_Provided information_

═══

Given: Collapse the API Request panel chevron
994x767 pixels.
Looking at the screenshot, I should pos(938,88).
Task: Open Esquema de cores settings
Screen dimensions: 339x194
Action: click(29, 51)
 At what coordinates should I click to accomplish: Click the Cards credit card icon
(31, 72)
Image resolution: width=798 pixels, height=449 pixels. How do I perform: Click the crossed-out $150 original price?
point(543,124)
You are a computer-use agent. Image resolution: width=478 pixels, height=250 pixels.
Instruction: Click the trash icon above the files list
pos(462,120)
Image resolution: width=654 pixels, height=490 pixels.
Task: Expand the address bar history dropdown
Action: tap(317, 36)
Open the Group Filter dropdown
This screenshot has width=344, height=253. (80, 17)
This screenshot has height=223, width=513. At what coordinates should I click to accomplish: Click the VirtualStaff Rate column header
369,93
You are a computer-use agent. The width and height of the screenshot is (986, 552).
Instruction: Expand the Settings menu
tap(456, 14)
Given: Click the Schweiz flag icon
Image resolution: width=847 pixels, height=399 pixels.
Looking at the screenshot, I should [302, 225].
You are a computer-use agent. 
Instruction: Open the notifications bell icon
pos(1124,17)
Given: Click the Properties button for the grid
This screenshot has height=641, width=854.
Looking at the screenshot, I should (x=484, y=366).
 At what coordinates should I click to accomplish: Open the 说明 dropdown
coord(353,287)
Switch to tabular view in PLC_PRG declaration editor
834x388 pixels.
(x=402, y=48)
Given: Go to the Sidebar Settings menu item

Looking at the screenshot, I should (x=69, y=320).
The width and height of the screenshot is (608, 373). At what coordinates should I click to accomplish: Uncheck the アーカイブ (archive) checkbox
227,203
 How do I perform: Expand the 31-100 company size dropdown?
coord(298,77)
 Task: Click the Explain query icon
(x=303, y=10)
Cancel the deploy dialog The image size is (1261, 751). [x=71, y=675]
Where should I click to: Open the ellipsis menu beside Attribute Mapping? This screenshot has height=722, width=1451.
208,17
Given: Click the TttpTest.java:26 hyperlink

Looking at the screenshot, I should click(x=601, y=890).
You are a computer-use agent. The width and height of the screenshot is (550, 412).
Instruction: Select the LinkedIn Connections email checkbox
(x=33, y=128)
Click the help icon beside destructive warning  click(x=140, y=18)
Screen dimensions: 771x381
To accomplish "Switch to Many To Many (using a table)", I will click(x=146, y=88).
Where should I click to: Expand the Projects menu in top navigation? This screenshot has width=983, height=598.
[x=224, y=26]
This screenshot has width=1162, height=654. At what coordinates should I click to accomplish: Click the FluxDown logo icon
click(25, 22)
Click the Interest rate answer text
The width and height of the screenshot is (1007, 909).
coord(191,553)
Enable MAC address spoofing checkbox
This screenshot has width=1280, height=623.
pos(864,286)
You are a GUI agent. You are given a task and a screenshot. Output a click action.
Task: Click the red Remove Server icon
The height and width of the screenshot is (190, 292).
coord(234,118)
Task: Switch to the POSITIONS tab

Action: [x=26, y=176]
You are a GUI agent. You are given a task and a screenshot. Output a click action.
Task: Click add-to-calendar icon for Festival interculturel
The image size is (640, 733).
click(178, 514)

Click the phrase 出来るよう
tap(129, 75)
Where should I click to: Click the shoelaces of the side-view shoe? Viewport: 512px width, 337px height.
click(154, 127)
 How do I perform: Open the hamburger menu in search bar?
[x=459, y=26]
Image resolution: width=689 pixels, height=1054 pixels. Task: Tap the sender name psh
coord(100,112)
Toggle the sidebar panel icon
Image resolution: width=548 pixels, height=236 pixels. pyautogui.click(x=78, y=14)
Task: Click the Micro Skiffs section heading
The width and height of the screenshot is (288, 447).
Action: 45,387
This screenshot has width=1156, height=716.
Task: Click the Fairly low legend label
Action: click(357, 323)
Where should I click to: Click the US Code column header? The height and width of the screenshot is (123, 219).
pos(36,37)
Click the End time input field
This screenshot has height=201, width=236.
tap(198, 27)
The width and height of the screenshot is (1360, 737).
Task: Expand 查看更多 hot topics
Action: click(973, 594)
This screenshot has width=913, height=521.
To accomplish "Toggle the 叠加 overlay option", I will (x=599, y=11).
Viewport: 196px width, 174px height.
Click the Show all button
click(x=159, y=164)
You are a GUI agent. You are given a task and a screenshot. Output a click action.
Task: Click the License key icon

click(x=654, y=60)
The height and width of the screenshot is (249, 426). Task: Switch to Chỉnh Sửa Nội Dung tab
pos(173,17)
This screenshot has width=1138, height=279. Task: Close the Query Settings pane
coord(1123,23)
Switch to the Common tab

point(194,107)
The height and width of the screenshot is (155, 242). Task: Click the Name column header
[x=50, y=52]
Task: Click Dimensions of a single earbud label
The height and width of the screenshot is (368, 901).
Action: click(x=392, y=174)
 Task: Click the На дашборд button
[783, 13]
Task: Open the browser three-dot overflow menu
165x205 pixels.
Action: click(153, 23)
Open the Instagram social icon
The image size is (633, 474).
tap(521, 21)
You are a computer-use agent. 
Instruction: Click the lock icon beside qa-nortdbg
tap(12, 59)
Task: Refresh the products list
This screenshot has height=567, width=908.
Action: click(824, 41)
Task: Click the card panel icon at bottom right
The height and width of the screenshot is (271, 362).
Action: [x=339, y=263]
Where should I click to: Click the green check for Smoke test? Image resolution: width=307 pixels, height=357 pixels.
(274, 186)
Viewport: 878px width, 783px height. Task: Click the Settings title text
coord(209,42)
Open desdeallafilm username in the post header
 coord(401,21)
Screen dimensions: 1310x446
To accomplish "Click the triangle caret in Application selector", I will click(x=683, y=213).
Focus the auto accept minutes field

═══

_How to complete this task_
Filter the entries above down to the lines that contain the word "will".

_Answer space_
To accomplish "Switch to Many To Many (using a table)", I will click(x=146, y=88).
To accomplish "Toggle the 叠加 overlay option", I will (x=599, y=11).
To accomplish "Click the triangle caret in Application selector", I will click(x=683, y=213).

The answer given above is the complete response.